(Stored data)
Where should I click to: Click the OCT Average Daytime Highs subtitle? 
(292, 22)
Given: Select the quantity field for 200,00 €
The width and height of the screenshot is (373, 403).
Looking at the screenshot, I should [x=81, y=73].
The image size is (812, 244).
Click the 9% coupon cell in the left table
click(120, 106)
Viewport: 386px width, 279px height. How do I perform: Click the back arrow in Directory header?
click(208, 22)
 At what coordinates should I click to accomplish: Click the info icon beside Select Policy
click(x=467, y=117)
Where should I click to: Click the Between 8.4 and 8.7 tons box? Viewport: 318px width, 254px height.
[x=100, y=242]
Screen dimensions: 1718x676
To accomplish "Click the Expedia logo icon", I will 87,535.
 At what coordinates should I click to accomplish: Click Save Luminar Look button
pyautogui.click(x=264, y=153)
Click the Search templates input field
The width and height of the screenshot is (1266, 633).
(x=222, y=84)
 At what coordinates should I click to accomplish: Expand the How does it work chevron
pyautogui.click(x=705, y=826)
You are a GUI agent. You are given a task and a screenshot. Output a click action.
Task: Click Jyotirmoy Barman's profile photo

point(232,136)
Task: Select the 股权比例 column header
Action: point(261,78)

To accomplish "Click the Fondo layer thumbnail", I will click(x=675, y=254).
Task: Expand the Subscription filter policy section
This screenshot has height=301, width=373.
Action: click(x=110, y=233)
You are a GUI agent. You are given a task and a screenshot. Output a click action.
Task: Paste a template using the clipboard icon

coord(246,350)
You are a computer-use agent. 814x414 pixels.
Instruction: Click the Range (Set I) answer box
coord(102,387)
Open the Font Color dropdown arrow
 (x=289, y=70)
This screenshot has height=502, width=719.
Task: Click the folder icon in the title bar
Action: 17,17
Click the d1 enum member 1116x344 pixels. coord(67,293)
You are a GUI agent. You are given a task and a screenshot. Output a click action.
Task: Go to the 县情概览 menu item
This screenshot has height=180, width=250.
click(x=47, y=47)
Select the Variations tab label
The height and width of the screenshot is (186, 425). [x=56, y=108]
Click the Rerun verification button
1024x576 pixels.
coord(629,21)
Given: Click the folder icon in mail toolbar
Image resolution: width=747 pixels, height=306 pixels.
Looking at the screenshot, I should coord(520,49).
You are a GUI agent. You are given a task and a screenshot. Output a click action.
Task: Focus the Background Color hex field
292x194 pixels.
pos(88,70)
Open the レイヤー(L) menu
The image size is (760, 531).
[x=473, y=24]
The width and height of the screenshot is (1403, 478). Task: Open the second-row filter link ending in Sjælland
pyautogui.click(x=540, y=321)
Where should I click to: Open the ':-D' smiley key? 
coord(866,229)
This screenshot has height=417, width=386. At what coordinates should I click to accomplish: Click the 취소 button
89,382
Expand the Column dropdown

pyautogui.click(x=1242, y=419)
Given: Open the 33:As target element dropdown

What you are asked to do:
Given the entries above, count how many lines include the word "will"; respond with the number only.

Result:
2